Google co-founder Sergey Brin has made clear the work culture employees must adopt if the company is to stay competitive in the AI race. According to an internal memo seen by The New York Times, employees must work at least 60 hours a week and abandon remote work.
Brin pushes for longer hours. Brin reportedly told employees that Google’s current work policy lags behind AI development expectations. “I recommend being in the office at least every weekday,” he wrote in the memo posted internally. He added that “60 hours a week is the sweet spot of productivity” in the message to employees working on Gemini and other Google AI products, according to the Times.
That translates to 12-hour workdays, five days a week, reinforcing his preference for in-office work. “A number of folks work less than 60 hours and a small number put in the bare minimum to get by. This last group is not only unproductive but also can be highly demoralizing to everyone else,” Brin said.

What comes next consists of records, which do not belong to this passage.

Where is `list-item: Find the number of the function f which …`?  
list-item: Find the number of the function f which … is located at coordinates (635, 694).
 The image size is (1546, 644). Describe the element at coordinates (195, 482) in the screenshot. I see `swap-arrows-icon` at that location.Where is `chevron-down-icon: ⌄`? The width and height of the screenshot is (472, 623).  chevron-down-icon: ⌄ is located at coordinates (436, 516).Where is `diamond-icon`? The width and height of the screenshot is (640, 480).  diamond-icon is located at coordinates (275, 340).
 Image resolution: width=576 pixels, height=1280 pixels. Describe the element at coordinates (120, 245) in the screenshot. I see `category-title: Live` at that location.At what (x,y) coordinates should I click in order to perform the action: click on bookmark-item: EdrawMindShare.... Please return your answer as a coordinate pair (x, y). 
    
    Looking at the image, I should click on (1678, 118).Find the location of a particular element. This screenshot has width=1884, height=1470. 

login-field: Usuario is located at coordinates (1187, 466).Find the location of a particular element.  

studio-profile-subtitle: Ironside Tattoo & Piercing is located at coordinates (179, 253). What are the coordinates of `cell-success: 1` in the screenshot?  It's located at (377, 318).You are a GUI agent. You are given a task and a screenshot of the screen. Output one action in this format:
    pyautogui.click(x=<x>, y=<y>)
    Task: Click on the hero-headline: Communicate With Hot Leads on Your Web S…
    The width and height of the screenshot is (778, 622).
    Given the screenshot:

Fear of falling behind. Brin’s request stems from his belief that “competition has accelerated immensely and the final race to AGI [artificial general intelligence] is afoot.” He added, “I think we have all the ingredients to win this race, but we are going to have to turbocharge our efforts.”
Google isn’t the only company pushing for longer hours to accelerate AI development. Amazon made a similar move, requiring employees to return to the office by January 2025.
More hours doesn’t mean more productivity. Global experiments with four-day workweeks have shown that longer workdays can increase exhaustion and mistakes without boosting productivity.
However, Brin argued that this pace enables exponential progress at critical stages of technological development. He said that longer hours are inefficient unless paired with better tools—specifically, the ones Google has created. “The most efficient coders and AI scientists in the world by using our own AI,” Brin added.
A strategic shift. Brin co-founded Google with Larry Page, but both stepped back from day-to-day operations more than a decade ago. After the launch of ChatGPT in 2023, Brin took a more active role in strengthening Google’s AI leadership.
His stance aligns with Google’s evolving workplace policies. In 2023, the company required remote employees to return to a hybrid model of three in-office days per week. Now, AI teams face even greater demands, with Brin suggesting 12-hour office workdays. Some employees see his push as a return to Google’s early workaholic culture.